At the end of Season 1, Gretchen and Jimmy move in together, prompted not by declarations of love but a fire that ruins Gretchen’s apartment, courtesy of a faulty vibrator. At the end of Season 2, Jimmy drunkenly tells Gretchen he loves her and then refuses to believe her when she reminds him the next morning.

In Season 3, a trio of couples venture boldly into the rocky terrain of a committed, serious, adult relationship. Last season, Jimmy’s roommate, Iraq War veteran Edgar (Desmin Borges) began dating Dorothy (Collette Wolfe), whom he met in an improv class. This season, the potpourri of medications he takes for his PTSD interferes with his and Dorothy’s sex life, leaving Edgar to choose between his mental health and his budding new relationship.

Gretchen’s bestie, reluctantly reformed party girl Lindsay (Kether Donohue), has decided to re-commit to her dorky husband, Paul (Allan McLeod), after drunkenly impregnating herself with his semen last season. Carrying his baby, Lindsay is determined to play the good housewife, choosing the comfort of familiarity (and Paul’s healthy paycheck) over the risk of something new, no matter how unnatural it feels. When Paul surprises her by purchasing a meal preparation service akin to Blue Apron, Lindsay is perplexed: “Paul, this dress doesn’t have a butt.” “It’s an apron,” he explains. “A napron?” she replies.

On You’re the Worst, a couple isn’t a “unit” so much as two stubborn entities attempting to negotiate a mutually beneficial merger. In the first two episodes of Season 3, Gretchen and Jimmy are still learning new things about each other. These discoveries are both minor and nit-picky, like the revelation that Gretchen rarely washes her legs when she showers (“What am I gonna do, like, bend down and wash my legs? Who has the time?”); and more significant. “Gretchen, are you religious?” Jimmy asks incredulously in the Season 3 premiere, when she mentions a childhood incident at bible camp. “No!” Gretchen insists. “I consider myself more generally spiritual.” This does not soothe Jimmy.

Gretchen and Jimmy don’t so much confess their love as they do wrangle it out of each other. It’s taken them a couple seasons to really warm up to each other, but their emotional thaw triggers some much-needed introspection. Last season, Gretchen’s clinical depression reared its ugly head; this season, she tentatively starts seeing a therapist, Justina, played by Orange is the New Black’s Samira Wiley. Like a dog circling her bed before finally settling down, Gretchen acts out during her first appointment with Justina, declares she won’t be coming back, and then returns to stalk her office. And without spoiling the plot, Jimmy — who is loath to get in touch with his feelings at the best of times — is forced to finally confront his own long-repressed issues. He’s British, you see.

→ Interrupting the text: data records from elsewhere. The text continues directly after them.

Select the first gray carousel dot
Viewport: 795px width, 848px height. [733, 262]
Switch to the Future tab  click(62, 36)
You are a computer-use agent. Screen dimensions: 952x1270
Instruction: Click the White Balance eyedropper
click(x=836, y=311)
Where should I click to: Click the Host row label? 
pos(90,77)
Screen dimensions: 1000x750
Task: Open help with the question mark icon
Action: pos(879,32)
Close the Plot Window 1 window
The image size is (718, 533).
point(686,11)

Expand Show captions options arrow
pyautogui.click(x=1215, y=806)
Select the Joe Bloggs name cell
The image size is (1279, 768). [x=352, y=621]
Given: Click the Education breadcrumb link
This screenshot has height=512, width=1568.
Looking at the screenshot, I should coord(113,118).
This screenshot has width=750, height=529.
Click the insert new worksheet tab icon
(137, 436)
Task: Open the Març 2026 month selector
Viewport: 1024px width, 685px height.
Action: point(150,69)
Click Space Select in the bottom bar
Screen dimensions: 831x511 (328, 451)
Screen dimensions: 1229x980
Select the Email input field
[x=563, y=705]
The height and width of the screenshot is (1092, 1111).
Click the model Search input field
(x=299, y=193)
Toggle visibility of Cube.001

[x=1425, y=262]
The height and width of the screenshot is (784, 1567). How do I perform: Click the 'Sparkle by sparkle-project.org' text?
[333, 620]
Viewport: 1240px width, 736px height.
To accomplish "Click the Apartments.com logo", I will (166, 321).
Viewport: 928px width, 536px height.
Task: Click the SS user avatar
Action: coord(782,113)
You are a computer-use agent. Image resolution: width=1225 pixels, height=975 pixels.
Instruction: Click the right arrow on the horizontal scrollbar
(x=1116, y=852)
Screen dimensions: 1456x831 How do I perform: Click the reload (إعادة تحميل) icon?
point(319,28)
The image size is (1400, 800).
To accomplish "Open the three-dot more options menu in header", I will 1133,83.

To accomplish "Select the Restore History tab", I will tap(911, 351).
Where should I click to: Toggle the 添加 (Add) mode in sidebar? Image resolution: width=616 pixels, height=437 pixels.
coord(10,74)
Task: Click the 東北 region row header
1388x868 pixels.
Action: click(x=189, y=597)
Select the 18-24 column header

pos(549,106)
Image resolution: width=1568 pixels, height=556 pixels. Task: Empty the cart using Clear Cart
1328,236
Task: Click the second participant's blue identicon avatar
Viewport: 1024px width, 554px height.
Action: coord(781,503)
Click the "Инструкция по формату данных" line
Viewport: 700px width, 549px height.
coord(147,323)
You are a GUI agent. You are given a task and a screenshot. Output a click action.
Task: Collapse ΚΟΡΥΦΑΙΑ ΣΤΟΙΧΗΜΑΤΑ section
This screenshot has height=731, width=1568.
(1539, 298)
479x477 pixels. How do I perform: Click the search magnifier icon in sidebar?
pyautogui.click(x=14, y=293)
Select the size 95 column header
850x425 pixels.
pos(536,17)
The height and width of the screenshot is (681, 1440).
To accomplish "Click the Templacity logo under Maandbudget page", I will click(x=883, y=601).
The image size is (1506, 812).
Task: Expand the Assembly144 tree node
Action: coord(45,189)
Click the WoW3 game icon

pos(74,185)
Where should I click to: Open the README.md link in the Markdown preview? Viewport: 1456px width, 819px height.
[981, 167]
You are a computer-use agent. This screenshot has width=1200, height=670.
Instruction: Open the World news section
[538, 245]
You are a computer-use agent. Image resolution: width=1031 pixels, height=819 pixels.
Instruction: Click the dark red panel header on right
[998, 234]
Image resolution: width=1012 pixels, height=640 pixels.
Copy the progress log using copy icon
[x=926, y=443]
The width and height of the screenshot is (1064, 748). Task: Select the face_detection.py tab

Stories about people meeting and falling in love often insist that it’s all or nothing — you either get the guy or girl and life is great, or you don’t, and realize you’re better off anyway. But, like Girls, You’re the Worst doesn’t push its characters through the big milestones in order to service the plot. Rather, it gives them the space to figure things out on their own time. As Justina tells Gretchen in their first, disastrous meeting,“Self-improvement is a lifelong process.” On this show, “I love you” isn’t the end of the story — it’s just the beginning.

You’re the Worst airs Wednesdays at 10 p.m. on FXX.